— Start of Text extract —
CHANGELOG.md



To find the state of this project's repository at the time of any of these versions, check out the tags.


In this changelog, we document "large-ish" changes to Iris that affect even the
way the logic is used on paper.  We also mention some significant changes in the
Coq development, but not every API-breaking change is listed.  Changes marked
[#] still need to be ported to the Iris Documentation LaTeX file(s).

Iris master
Changes in the theory of Iris itself:

[#] Redefine invariants as "semantic invariants" so that they support
splitting and other forms of weakening.
Updated the strong variant of the opening lemma for cancellable invariants
to match that of regular invariants, where you can pick the mask at a later time.

Changes in program logic:

In the axiomatization of ectx languages we replace the axiom of positivity of
context composition with an axiom that says if fill K e takes a head step,
then either K is the empty evaluation context or e is a value.

Changes in Coq:

Added support for Coq 8.10; dropped support for Coq 8.7.
A new tactic iStopProof to turn the proof mode entailment into an ordinary
Coq goal big star of context ⊢ proof mode goal.
Rename iProp/iPreProp to iPropO/iPrePropO since they are ofeTs.
Introduce iProp for the Type carrier of iPropO.
Move derived camera constructions (frac_auth and ufrac_auth) to the folder
algebra/lib.
Add derived camera construction excl_auth A for auth (option (excl A)).
Make use of notypeclasses refine in the implementation of iPoseProof and
iAssumption, see iris/iris!329
This has two consequences:

Coq's "new" unification algorithm (the one in refine, not the "old" one
in apply) is used more often by the proof mode tactics.
Due to the use of notypeclasses refine, TC constraints are solved less
eagerly, see https://github.com/coq/coq/issues/6583.
In order to port your development, it is often needed to instantiate evars
explicitly (since TC search is performed less eagerly), and in few cases it is
needed to unfold definitions explicitly (due to new unification algorithm
behaving differently).


Removed Core type class for defining the total core; it is now always
defined in terms of the partial core. The only user of this type class was the
STS RA.


Iris 3.2.0 (released 2019-08-29)
— End of Text extract —
— Start of Information provided —
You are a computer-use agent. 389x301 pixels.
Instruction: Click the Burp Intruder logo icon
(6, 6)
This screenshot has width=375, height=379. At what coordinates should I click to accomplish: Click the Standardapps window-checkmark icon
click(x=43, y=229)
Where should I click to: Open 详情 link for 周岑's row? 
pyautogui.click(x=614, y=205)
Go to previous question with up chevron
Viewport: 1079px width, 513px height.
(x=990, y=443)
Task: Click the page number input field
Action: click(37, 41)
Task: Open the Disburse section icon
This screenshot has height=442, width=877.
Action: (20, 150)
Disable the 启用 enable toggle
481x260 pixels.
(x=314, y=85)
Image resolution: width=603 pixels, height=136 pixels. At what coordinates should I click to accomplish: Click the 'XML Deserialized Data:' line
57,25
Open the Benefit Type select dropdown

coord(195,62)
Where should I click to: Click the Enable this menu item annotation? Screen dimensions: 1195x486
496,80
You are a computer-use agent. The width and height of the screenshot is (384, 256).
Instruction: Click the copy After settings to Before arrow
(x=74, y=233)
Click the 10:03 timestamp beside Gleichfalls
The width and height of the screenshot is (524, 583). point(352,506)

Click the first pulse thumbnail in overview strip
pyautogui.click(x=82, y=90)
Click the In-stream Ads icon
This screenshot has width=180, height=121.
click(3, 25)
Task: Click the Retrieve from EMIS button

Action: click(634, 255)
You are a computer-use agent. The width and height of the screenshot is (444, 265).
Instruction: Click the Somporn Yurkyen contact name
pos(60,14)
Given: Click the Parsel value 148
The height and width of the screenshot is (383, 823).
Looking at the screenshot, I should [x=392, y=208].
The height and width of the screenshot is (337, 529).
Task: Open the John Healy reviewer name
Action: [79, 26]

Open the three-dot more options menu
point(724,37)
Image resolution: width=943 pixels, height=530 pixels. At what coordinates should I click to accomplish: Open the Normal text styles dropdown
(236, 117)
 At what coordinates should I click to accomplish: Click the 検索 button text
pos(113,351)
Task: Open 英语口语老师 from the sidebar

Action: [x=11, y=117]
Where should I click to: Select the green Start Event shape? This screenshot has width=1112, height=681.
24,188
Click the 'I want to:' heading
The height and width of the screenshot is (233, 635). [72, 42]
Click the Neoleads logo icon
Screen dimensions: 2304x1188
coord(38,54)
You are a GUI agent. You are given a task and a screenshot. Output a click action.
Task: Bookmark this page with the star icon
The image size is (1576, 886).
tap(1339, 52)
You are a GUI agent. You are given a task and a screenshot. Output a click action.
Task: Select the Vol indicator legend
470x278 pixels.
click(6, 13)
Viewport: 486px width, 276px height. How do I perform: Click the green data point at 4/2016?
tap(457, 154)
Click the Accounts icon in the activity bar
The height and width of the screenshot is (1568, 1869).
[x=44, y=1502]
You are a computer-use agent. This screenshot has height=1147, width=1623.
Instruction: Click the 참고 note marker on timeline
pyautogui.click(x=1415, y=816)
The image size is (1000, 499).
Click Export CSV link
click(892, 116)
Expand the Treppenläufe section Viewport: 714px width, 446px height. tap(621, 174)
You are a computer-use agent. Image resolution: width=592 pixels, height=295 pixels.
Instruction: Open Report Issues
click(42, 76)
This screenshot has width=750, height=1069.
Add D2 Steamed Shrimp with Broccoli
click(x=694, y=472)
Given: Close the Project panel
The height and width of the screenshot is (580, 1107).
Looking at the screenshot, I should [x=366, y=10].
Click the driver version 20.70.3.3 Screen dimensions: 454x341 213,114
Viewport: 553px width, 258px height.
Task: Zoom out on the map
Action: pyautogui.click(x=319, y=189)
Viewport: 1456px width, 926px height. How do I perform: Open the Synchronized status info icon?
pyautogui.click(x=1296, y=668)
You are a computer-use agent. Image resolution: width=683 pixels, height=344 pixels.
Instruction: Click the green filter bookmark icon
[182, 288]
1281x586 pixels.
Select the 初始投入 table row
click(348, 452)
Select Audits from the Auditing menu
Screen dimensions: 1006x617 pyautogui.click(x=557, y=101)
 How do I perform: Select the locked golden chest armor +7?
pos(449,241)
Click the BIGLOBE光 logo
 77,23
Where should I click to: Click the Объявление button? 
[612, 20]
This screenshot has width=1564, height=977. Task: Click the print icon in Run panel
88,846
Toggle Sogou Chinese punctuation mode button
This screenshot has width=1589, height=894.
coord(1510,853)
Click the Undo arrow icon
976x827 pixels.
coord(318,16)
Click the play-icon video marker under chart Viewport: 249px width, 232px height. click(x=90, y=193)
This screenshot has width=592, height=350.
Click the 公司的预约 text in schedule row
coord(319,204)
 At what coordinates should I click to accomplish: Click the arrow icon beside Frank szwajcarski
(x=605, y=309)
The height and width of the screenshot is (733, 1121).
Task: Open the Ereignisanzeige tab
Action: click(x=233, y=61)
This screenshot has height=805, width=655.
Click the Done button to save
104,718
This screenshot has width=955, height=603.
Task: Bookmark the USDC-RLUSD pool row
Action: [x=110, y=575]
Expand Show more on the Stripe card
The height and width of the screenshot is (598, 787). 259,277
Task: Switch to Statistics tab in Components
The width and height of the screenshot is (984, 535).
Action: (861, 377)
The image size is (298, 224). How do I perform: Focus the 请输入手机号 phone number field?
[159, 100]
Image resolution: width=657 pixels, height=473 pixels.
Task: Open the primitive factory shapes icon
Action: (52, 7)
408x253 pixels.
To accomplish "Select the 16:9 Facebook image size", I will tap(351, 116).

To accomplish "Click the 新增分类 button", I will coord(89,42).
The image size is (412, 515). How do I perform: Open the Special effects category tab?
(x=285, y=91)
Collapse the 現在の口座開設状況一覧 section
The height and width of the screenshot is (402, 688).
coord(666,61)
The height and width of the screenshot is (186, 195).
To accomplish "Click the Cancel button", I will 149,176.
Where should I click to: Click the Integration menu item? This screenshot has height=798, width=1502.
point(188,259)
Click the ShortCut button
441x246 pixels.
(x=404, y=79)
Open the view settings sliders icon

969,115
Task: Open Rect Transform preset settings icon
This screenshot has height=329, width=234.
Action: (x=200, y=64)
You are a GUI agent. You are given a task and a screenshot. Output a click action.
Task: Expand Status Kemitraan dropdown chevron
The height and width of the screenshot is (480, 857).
— End of Information provided —
Task requirements
**1)** According to the Iris changelog, which Coq version gained support and which one lost it?
**2)** Set down the passage of the Iris changelog starting at "CHANGELOG.md" and ending at "Documentation LaTeX file(s).".
The entries have no connection to the Iris changelog.

Task-by-task solutions
**1)** Support was added for Coq 8.10 and dropped for Coq 8.7.

**2)**
CHANGELOG.md



To find the state of this project's repository at the time of any of these versions, check out the tags.


In this changelog, we document "large-ish" changes to Iris that affect even the
way the logic is used on paper.  We also mention some significant changes in the
Coq development, but not every API-breaking change is listed.  Changes marked
[#] still need to be ported to the Iris Documentation LaTeX file(s).